- _Requirements_
Please copy these records word for word, starting at the line that contains "Image resolution: width=878" and ending after the line that contains "will [220, 37].".

(Records for finding text and elements)

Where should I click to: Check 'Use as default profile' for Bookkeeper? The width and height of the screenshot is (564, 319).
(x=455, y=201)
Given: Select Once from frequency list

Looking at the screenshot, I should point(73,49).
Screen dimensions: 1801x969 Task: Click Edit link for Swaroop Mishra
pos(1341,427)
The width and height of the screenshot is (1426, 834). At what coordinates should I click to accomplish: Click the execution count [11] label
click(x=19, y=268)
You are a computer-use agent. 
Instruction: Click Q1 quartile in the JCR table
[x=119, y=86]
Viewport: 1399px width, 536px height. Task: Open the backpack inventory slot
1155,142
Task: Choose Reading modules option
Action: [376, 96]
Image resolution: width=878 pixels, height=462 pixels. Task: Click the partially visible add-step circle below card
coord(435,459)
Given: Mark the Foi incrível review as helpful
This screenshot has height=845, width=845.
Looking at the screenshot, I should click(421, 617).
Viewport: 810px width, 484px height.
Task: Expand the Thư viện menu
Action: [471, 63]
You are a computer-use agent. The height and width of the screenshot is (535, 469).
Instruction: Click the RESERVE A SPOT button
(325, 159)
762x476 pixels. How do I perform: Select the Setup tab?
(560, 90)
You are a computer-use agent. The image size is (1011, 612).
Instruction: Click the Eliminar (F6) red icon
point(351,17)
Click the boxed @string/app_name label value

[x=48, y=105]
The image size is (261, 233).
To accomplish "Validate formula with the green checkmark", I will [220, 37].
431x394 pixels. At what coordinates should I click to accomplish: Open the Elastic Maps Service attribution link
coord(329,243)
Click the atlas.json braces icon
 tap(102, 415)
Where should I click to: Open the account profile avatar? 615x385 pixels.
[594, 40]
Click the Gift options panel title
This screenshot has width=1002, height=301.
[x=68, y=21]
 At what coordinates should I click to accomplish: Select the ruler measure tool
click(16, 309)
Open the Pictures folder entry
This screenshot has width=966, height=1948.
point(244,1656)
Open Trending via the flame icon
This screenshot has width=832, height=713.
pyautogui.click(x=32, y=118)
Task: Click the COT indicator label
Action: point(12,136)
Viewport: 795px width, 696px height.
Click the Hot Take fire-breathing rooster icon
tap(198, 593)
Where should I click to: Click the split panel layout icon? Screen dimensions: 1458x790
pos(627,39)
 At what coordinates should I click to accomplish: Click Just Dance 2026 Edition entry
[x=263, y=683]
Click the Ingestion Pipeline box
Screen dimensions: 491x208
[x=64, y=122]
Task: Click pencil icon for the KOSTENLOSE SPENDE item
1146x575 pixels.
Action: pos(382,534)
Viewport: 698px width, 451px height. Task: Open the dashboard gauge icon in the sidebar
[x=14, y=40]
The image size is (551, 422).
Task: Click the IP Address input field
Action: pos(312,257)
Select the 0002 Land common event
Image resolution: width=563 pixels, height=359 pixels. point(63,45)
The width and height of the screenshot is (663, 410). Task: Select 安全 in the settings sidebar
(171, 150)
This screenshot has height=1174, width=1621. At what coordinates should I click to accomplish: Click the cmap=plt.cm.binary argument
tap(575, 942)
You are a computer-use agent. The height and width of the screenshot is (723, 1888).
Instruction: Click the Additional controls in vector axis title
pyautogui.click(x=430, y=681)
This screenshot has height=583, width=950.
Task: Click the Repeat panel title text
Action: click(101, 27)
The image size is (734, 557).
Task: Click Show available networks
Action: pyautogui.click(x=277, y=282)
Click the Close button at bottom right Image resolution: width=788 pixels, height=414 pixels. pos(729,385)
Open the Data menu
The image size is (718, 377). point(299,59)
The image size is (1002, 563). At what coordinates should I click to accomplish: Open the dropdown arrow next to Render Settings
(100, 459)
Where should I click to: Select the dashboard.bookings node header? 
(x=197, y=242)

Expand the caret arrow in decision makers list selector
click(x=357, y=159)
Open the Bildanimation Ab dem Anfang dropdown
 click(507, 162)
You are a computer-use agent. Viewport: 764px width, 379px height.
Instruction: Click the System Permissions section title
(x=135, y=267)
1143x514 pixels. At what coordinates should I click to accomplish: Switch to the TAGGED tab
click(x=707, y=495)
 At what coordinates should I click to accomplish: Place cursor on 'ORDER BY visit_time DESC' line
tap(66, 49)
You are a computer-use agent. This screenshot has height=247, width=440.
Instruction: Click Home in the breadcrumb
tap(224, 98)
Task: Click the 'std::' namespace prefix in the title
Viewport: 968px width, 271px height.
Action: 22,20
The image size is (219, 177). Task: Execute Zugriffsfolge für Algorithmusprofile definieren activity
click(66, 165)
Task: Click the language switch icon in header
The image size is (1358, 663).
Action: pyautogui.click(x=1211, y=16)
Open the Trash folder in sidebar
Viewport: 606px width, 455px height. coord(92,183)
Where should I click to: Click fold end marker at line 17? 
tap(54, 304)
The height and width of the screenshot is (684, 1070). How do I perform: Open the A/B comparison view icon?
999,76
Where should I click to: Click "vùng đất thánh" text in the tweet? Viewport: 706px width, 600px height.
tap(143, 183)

- _Worked solution_
Image resolution: width=878 pixels, height=462 pixels. Task: Click the partially visible add-step circle below card
coord(435,459)
Given: Mark the Foi incrível review as helpful
This screenshot has height=845, width=845.
Looking at the screenshot, I should click(421, 617).
Viewport: 810px width, 484px height.
Task: Expand the Thư viện menu
Action: [471, 63]
You are a computer-use agent. The height and width of the screenshot is (535, 469).
Instruction: Click the RESERVE A SPOT button
(325, 159)
762x476 pixels. How do I perform: Select the Setup tab?
(560, 90)
You are a computer-use agent. The image size is (1011, 612).
Instruction: Click the Eliminar (F6) red icon
point(351,17)
Click the boxed @string/app_name label value

[x=48, y=105]
The image size is (261, 233).
To accomplish "Validate formula with the green checkmark", I will [220, 37].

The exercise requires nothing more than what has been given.